_How to complete this task_
Keep to one stretch of the data below, the lines from the one with "Kontakt (494, 2371)" up to and including the one with "ថ្ងៃនេះជា ថ្ងៃទី៥៨ហើយ ដែលវីរកងទ័ពកម្ពុជាចំនួន", and return that stretch exactly.

_Records_
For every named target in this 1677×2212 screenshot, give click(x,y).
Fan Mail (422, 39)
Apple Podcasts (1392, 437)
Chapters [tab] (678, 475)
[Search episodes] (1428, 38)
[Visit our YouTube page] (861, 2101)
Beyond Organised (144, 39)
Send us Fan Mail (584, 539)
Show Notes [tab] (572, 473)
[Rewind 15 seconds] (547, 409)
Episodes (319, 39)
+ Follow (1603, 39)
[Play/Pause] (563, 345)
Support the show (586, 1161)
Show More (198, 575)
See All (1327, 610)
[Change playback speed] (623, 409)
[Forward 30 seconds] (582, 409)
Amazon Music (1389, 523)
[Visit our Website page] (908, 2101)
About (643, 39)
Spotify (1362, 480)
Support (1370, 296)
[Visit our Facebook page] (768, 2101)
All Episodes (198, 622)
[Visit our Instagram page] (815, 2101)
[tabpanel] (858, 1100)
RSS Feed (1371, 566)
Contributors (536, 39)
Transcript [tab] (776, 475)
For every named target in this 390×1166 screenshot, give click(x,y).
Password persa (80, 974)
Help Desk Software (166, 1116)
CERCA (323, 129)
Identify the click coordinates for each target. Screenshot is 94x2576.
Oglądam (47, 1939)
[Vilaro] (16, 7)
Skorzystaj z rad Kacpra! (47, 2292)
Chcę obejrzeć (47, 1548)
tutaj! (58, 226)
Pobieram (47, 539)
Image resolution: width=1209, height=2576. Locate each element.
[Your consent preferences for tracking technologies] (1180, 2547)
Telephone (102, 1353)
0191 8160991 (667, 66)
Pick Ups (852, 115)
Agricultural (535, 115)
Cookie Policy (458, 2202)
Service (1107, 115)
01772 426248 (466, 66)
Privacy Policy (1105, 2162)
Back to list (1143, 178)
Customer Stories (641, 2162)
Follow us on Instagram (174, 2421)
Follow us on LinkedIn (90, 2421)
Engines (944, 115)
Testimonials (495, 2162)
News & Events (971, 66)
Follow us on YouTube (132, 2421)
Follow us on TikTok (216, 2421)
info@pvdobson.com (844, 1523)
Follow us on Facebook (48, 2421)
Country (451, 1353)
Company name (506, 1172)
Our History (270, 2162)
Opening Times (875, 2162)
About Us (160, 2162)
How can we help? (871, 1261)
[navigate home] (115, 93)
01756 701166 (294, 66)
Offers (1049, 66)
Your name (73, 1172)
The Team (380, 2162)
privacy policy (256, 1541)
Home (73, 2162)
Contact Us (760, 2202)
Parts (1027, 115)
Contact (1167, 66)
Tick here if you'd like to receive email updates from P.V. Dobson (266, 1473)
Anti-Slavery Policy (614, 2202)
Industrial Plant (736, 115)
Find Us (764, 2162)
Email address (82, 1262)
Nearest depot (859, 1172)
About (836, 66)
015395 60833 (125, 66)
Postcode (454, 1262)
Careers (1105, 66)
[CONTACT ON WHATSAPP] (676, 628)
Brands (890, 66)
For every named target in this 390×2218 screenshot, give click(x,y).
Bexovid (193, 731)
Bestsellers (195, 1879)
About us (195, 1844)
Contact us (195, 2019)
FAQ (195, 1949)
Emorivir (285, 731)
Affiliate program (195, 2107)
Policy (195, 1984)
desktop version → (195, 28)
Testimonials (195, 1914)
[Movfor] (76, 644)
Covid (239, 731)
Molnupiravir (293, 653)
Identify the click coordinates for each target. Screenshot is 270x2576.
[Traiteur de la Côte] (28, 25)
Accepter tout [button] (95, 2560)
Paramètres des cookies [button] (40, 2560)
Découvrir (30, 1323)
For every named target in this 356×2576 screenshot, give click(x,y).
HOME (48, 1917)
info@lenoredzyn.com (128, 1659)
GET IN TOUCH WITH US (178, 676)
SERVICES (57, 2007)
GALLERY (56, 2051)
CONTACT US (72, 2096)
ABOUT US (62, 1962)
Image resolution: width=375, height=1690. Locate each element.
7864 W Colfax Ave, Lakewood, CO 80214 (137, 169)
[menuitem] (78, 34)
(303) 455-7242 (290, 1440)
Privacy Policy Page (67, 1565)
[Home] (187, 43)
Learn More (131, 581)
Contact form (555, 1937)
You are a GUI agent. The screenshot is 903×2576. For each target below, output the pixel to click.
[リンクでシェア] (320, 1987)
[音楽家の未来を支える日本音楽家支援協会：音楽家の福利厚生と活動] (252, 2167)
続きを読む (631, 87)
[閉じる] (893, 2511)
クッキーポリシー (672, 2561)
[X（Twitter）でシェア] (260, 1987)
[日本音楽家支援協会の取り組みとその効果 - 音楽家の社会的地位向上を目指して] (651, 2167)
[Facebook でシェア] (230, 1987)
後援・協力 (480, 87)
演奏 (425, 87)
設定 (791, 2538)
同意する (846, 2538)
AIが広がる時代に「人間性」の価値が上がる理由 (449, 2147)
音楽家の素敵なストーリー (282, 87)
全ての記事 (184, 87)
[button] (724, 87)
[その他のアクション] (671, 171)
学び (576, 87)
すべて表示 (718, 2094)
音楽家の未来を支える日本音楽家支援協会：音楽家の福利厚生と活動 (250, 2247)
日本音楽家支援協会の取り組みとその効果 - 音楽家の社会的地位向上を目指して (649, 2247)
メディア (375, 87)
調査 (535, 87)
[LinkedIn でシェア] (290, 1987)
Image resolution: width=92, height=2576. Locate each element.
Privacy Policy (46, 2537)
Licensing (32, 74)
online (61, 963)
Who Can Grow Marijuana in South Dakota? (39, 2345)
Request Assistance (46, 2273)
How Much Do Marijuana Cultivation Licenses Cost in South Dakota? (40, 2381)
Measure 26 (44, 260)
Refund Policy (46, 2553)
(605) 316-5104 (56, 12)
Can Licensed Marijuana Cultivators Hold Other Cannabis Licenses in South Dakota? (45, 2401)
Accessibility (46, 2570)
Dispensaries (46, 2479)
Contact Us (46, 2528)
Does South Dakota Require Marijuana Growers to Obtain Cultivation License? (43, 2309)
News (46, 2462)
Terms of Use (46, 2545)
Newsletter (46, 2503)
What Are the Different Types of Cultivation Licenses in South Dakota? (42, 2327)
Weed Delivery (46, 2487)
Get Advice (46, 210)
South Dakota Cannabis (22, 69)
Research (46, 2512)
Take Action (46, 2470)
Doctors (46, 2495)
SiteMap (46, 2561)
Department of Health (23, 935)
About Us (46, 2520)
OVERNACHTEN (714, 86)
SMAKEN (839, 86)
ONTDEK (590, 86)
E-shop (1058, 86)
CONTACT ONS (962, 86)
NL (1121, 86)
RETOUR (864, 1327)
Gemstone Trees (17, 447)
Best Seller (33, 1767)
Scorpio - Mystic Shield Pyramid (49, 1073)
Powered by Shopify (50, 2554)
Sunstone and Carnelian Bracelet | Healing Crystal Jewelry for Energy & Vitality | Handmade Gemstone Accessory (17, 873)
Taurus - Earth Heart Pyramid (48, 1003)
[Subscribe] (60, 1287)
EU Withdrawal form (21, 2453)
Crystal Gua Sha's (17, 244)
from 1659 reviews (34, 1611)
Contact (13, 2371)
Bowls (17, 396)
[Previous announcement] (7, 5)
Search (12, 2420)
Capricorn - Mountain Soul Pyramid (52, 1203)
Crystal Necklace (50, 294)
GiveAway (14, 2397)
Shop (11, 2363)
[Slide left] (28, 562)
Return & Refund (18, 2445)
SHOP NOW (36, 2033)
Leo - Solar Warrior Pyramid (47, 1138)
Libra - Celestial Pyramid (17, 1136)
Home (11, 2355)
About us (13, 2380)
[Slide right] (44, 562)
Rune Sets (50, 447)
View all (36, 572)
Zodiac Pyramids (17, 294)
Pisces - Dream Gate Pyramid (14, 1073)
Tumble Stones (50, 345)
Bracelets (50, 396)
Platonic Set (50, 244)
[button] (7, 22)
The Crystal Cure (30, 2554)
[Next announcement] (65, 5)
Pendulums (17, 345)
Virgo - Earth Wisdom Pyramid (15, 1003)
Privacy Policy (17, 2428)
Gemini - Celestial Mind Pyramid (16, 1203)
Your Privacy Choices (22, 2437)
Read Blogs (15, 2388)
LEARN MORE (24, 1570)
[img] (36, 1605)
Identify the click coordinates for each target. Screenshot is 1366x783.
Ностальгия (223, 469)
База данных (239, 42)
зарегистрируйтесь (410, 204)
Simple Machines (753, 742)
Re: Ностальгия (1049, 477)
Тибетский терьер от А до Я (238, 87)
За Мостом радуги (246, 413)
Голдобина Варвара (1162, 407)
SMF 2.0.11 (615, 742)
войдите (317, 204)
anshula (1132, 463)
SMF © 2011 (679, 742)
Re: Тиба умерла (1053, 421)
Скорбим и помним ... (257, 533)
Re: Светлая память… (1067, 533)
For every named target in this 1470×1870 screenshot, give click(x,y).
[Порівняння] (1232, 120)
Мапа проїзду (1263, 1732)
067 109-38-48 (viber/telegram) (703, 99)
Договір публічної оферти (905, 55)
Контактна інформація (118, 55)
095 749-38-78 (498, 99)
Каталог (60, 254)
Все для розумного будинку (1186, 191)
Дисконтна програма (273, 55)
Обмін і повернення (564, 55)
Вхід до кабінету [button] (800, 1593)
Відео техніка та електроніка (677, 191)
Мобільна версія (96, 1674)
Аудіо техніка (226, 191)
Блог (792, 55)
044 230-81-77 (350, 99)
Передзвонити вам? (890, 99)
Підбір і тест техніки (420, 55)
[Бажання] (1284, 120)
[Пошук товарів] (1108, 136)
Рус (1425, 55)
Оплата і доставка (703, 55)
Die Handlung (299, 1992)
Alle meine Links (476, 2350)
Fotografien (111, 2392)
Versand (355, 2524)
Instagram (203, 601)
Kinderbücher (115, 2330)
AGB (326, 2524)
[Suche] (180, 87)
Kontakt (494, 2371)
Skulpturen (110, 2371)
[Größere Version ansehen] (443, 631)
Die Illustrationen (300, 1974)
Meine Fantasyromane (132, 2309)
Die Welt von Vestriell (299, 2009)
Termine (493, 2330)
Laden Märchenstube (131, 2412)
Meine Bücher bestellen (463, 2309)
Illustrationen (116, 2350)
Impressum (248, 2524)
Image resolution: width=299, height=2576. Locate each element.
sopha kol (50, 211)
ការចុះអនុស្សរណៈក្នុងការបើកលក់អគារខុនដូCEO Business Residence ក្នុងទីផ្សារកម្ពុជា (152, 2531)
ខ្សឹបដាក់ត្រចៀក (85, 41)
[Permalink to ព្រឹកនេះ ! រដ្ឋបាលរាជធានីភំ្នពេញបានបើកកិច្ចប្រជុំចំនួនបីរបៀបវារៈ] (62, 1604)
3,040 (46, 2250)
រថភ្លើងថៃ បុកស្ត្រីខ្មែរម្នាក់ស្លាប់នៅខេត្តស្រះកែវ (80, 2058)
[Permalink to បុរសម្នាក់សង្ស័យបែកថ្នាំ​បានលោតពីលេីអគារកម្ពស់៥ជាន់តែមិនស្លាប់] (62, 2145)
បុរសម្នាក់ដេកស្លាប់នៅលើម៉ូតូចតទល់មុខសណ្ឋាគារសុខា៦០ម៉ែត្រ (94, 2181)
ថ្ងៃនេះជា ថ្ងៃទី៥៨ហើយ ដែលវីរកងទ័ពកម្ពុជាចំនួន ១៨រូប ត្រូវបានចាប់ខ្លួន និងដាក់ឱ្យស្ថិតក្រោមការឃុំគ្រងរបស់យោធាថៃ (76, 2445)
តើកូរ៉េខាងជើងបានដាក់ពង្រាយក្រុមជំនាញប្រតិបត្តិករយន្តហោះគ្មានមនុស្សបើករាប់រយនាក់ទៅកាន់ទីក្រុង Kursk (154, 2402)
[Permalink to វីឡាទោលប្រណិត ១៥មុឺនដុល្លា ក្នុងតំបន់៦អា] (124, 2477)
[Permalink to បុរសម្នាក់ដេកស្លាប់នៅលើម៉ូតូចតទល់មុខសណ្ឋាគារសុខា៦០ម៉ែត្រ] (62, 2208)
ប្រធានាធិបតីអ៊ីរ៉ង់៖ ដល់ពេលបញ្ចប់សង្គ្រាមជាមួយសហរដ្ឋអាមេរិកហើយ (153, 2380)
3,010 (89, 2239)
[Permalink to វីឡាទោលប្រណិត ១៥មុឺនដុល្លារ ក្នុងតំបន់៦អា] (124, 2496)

_Response box_
Kontakt (494, 2371)
Skulpturen (110, 2371)
[Größere Version ansehen] (443, 631)
Die Illustrationen (300, 1974)
Meine Fantasyromane (132, 2309)
Die Welt von Vestriell (299, 2009)
Termine (493, 2330)
Laden Märchenstube (131, 2412)
Meine Bücher bestellen (463, 2309)
Illustrationen (116, 2350)
Impressum (248, 2524)
Image resolution: width=299, height=2576. Locate each element.
sopha kol (50, 211)
ការចុះអនុស្សរណៈក្នុងការបើកលក់អគារខុនដូCEO Business Residence ក្នុងទីផ្សារកម្ពុជា (152, 2531)
ខ្សឹបដាក់ត្រចៀក (85, 41)
[Permalink to ព្រឹកនេះ ! រដ្ឋបាលរាជធានីភំ្នពេញបានបើកកិច្ចប្រជុំចំនួនបីរបៀបវារៈ] (62, 1604)
3,040 (46, 2250)
រថភ្លើងថៃ បុកស្ត្រីខ្មែរម្នាក់ស្លាប់នៅខេត្តស្រះកែវ (80, 2058)
[Permalink to បុរសម្នាក់សង្ស័យបែកថ្នាំ​បានលោតពីលេីអគារកម្ពស់៥ជាន់តែមិនស្លាប់] (62, 2145)
បុរសម្នាក់ដេកស្លាប់នៅលើម៉ូតូចតទល់មុខសណ្ឋាគារសុខា៦០ម៉ែត្រ (94, 2181)
ថ្ងៃនេះជា ថ្ងៃទី៥៨ហើយ ដែលវីរកងទ័ពកម្ពុជាចំនួន ១៨រូប ត្រូវបានចាប់ខ្លួន និងដាក់ឱ្យស្ថិតក្រោមការឃុំគ្រងរបស់យោធាថៃ (76, 2445)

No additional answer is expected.